Leahy and his predecessor George Aiken own the mark for the longest period of time two U.S. Senators have continuously held the same seat
The retirement announcement by Vermont Democratic U.S. Senator Patrick Leahy this week not only opens a seat that has been held by the same lawmaker for nearly a half-century, but one that has been held uninterrupted by just two individuals for more than 80 years – a chamber record.
Leahy’s predecessor, Republican George Aiken, served 33 years, 11 months, and 24 days across six terms from January 1941 until his retirement after the 1974 cycle.
Aiken and Leahy have held the seat for 80 years, 10 months, and 7 days through Wednesday.

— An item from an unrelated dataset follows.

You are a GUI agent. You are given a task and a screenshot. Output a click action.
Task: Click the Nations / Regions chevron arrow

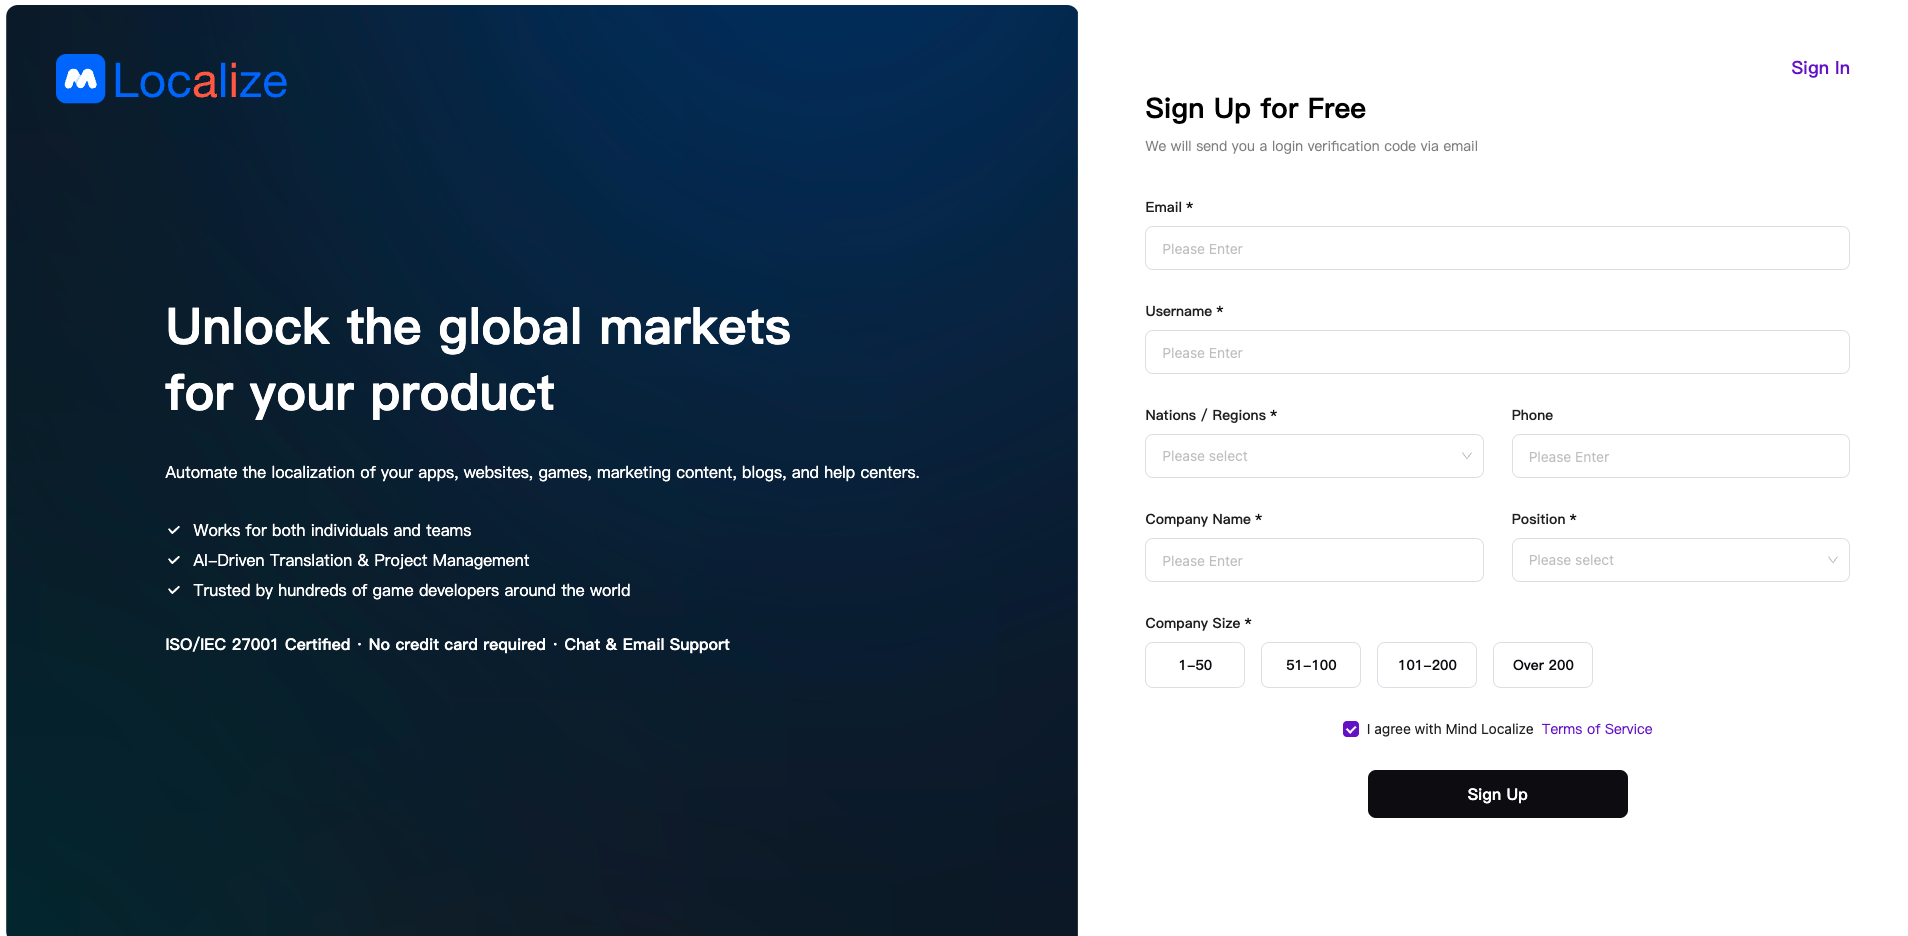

Should Leahy serve through the remainder of the 117th Congress, their record will end at 81 years, 11 months, 24 days in January 2023.
Throughout the history of the U.S. Senate, just 22 pairs of lawmakers have held the same seat back-to-back for 50 or more uninterrupted years. [Eight additional pairs have done so but with the seat being vacant for a few days to a few months due to death or resignation].
Only one other pair occupied the same seat for more than 70 years: Mississippi Democrat James Eastland (1943-1978) and Republican Thad Cochran (1978-2018) occupied the state’s Class II seat for 75 years, 2 months, and 29 days.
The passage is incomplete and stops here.